There can be no doubt that Grandmaster Ridley Scott is one of our greatest living filmmakers. Even so far into his eighties, he remains a prolific director/producer who’s left an indelible influence across multiple genres. But with Kingdom of Heaven, The Last Duel, Exodus: Gods and Kings, and of course Gladiator on his CV, Scott has spent the past twenty years carving out an especially productive niche in the area of historical epics.
As such, Scott seems like he’d be a natural fit for Napoleon, a biopic about one of history’s all-time greatest military minds. Even better, he reunited with screenwriter David Scarpa (late of All the Money in the World) and star Joaquin Phoenix at the height of his Oscar popularity. And they brought along the massively underrated Vanessa Kirby to play Josephine Bonaparte.
On paper, this all sounds like a surefire hit. And then came the actual film. What the hell happened?!
To start with, Scott’s impeccable skill at shooting and editing massive period action set pieces is on full display. In particular, the climactic battle at Waterloo is appropriately messy, and the Battle of Austerlitz at the halfway point is freaking spectacular. Alas, the battles are few and far between across this 157-minute runtime, and depressingly little emphasis is placed on Napoleon’s military career.
Instead, the film puts far more time and attention toward Napoleon’s personal/romantic life, his rise and fall in the politics of France, and how the two affect each other. This is where we keep running into problems.
A massive recurring issue is Joaquin Phoenix in the title role. Yes, he most certainly would’ve been a fantastic choice to play Napoleon… back in 2000. Gladiator-era Phoenix would’ve been incredible for the part, Joker-era Phoenix not so much. Yes, we’re getting Napoleon as played by the more “eccentric” persona that Phoenix has cultivated over the past few years. It doesn’t work.
I went into this movie hoping to learn more about what made Napoleon such a brilliant tactician and how he shot to power in so short a time. As best I can tell from the film, it’s not that Napoleon had any skill in politics or in navigating personal agendas — it’s that the French Revolution left a massive power vacuum just in time for Napoleon to step in and fill it. In point of fact, the film’s portrayal of Napoleon doesn’t seem to have much of any tact or insight into dealing with other people. Easily his greatest strength as a general is that he’s a stone-cold sociopath who doesn’t mind betraying his own principles or sending his own people to die if it means he eventually wins.
Then we have Vanessa Kirby. To be clear, I love Vanessa Kirby. I know for a fact that she can do sexy, she can do seductive, she can do ambitious and ruthless, she could do literally anything this role called for.
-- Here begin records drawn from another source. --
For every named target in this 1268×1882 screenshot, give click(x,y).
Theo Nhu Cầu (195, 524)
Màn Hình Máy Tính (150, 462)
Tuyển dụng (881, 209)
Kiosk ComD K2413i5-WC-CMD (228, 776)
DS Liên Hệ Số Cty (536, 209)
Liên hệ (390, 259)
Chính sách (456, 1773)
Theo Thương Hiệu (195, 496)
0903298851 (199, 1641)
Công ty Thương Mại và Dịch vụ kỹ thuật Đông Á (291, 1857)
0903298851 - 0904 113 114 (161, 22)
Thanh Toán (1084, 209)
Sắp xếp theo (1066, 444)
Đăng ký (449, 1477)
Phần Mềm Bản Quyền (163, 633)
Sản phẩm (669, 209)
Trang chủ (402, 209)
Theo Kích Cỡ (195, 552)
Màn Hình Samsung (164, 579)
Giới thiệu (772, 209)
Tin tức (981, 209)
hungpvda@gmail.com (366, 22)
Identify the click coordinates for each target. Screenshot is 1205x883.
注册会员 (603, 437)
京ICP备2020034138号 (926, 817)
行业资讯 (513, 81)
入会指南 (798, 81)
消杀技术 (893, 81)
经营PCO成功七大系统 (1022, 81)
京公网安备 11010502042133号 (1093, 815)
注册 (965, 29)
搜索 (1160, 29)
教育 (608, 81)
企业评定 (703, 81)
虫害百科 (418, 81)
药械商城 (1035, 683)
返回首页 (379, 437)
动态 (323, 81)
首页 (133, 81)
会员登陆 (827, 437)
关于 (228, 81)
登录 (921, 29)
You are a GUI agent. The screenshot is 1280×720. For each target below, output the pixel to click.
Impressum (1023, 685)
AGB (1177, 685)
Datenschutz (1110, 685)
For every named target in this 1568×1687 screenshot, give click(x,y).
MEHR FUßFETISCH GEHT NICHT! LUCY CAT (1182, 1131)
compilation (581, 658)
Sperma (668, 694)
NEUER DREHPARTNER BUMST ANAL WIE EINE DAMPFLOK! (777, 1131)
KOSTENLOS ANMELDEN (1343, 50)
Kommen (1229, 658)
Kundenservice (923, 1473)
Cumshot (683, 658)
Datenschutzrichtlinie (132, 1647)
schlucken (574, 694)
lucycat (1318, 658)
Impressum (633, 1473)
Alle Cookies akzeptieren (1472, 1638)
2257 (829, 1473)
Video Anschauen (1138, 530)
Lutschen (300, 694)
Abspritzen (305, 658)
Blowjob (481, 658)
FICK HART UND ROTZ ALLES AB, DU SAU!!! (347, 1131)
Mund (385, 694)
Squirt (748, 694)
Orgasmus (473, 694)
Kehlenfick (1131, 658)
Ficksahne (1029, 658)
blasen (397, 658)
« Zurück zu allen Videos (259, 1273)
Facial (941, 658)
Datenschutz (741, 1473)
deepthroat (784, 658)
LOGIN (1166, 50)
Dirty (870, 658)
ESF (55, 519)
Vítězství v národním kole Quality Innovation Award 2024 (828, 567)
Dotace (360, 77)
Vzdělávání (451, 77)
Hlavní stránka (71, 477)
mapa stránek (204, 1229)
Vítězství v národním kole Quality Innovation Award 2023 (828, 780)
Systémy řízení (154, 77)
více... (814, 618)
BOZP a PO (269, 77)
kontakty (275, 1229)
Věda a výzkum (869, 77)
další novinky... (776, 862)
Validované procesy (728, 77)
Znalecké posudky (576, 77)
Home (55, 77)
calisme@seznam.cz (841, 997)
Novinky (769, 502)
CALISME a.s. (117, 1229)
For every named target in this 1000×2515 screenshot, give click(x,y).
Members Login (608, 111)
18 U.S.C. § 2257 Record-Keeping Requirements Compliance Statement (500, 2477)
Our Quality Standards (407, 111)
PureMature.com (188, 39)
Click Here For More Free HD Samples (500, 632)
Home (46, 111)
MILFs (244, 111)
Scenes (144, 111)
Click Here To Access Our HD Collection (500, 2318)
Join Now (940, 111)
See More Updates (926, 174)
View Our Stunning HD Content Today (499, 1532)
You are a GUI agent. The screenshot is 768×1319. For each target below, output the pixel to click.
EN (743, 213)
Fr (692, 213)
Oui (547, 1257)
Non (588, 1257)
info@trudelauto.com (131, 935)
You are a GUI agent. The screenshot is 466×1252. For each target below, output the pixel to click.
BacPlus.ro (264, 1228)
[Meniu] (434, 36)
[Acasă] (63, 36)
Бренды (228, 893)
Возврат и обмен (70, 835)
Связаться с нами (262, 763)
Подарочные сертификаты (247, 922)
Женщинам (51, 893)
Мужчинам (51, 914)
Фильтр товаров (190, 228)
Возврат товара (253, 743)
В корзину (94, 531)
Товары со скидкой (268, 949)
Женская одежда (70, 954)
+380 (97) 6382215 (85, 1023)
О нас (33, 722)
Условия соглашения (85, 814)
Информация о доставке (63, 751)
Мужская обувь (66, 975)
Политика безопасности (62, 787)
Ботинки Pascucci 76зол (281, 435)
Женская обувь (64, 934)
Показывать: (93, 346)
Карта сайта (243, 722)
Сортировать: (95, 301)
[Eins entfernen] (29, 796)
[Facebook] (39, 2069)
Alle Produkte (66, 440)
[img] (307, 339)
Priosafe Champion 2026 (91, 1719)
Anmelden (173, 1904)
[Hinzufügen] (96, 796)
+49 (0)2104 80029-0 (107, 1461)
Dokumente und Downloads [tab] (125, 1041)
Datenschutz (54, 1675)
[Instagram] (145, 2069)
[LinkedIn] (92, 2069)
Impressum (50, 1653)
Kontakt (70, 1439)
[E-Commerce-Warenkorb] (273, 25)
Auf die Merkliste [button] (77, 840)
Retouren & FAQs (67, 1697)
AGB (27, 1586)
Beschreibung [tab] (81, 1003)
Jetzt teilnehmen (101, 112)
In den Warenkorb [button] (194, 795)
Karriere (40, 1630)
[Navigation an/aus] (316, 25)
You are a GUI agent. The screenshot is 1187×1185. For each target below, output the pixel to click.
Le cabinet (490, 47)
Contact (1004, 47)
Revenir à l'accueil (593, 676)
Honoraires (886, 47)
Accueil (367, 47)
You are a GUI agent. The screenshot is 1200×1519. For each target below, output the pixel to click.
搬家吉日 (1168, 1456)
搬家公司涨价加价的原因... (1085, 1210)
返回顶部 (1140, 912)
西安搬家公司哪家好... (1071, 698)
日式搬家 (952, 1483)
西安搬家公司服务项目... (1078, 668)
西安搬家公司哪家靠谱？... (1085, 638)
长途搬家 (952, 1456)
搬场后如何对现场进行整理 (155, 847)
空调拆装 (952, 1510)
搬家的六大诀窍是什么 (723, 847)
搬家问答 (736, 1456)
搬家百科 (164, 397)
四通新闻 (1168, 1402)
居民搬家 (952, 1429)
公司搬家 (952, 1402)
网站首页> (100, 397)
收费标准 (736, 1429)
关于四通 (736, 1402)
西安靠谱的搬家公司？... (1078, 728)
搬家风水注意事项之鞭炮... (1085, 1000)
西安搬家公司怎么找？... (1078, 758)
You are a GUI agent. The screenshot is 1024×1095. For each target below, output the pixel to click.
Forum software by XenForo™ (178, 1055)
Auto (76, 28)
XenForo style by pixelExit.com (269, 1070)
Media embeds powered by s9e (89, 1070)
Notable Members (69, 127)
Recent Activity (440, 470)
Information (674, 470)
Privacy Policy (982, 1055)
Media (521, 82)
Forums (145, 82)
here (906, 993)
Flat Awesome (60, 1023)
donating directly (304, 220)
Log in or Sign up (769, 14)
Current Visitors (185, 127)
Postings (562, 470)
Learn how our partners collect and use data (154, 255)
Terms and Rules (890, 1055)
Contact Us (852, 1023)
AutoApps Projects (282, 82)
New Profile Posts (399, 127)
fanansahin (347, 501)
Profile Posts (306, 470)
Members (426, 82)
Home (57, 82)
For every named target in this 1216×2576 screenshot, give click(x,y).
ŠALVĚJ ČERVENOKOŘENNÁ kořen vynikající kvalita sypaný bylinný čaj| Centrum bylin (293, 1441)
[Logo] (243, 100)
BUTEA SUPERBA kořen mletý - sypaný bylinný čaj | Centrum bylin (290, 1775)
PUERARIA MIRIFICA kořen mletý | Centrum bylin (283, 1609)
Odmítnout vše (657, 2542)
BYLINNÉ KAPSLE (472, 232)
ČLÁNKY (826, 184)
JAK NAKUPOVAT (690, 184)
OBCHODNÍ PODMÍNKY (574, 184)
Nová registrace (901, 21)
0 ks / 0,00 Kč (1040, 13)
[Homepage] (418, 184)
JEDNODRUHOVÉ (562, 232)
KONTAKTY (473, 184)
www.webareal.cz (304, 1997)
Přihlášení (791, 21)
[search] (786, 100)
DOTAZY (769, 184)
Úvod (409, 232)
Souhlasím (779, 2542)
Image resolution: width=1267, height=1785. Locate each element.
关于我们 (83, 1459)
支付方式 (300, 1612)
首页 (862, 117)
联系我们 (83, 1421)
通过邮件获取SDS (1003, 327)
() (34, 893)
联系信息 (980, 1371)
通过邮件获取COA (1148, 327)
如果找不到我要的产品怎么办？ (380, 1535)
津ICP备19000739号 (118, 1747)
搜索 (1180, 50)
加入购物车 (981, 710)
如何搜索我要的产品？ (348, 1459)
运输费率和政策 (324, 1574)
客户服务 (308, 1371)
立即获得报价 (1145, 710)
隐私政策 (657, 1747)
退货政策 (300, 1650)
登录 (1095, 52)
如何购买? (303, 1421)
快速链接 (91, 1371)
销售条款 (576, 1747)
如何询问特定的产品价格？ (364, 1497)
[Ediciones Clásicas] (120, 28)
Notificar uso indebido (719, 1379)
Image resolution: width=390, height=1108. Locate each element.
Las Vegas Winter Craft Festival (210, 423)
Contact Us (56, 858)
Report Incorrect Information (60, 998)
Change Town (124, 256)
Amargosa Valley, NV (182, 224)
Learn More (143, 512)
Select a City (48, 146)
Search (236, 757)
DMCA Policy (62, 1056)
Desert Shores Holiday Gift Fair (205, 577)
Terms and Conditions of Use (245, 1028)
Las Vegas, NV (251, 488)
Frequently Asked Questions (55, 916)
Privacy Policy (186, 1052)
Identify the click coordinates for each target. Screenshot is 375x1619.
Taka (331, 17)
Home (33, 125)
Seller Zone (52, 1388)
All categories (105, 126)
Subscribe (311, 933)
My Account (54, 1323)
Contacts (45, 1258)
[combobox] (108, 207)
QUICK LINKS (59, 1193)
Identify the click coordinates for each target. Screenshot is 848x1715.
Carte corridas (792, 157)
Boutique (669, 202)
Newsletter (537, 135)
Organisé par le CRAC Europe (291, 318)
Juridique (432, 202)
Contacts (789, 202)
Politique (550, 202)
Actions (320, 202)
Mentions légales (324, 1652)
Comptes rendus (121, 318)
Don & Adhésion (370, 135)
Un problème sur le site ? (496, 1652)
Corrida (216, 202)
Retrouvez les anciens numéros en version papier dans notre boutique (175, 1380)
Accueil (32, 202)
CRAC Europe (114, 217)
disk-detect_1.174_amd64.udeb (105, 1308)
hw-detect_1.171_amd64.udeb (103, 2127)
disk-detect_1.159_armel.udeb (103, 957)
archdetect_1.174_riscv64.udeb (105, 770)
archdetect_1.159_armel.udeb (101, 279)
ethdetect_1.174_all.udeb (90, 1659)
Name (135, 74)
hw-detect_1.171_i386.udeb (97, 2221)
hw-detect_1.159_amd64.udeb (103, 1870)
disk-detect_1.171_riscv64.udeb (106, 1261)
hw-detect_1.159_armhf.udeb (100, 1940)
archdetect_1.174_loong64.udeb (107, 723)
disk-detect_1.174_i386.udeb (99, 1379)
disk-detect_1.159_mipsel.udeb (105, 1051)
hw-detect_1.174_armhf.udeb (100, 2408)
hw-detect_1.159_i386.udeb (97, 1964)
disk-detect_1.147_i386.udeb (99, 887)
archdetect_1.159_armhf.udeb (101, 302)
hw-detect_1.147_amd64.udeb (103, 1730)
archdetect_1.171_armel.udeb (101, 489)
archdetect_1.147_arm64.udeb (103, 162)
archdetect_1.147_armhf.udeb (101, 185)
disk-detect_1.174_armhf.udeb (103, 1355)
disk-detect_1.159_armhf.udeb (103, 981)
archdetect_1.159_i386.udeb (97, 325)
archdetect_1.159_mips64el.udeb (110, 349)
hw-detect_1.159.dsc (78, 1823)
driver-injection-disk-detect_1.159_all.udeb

Which makes it all the more baffling that she consistently made the worst possible choice at every turn with this character.
Phoenix and Kirby both inexplicably made the choice to play their respective characters as impenetrable narcissists who steadfastly refuse to let their emotions be known lest they give up any manner of control. And these two are the romantic leads. It’s like watching two magnets of the same polarity: They’re so much alike that the chemistry between them is actively repulsive.
When some rousing speech calls for Napoleon to be charismatic, Phoenix doesn’t sell it. When the film wants us to believe that Napoleon is a creature of unchecked ambition who only wants more power (or anything aside from the thrill of winning on the battlefield), the film doesn’t sell it. When Napoleon goes on and on about how much he loves Josephine, Phoenix and Kirby totally and utterly fail to sell a word of it.
I’m left wondering what the point of this movie even was. Sure, Napoleon Bonaparte remains a massively important historical figure and I’m sure he has a fascinating story worth telling. But why now? Why did this movie have to be made in this particular way to suit the audiences and Oscar voters of this exact moment? If I squint and tilt my head, I can see something in here about a time of divided politics, sovereignty decided by coup, and the fate of a nation being decided by the whims of a vainglorious idiot, all of which are potentially relevant in a Trump-era USA. But again, the film spends so much time getting lost in Napoleon’s eccentricities — instead of his motivations or skills — that the film stops short of making anything but the most generic point.
Knowing Sir Ridley Scott, I don’t know if we’ll be able to properly judge Napoleon until the four-hour director’s cut is released. Even then, I don’t know if a longer running time would help anything, unless maybe it adds another battlefield set piece to flesh out Napoleon’s campaign in Egypt. The big problems here come back to the two lead performances, which do nothing to humanize the film’s subjects or clarify any major themes.
With all due respect, Sir Ridley Scott, we already got Beau Is Afraid — if we want to see Joaquin Phoenix acting bugfuck insane, that’s more than enough for one year. And hell, Vanessa Kirby showed off more of her range and acting chops in ten minutes of Mission: Impossible — Dead Reckoning Part One than she did in all 157 minutes here!
Everything about this was a good idea on paper that had the misfortune of getting made at the wrong time. Swing and a miss.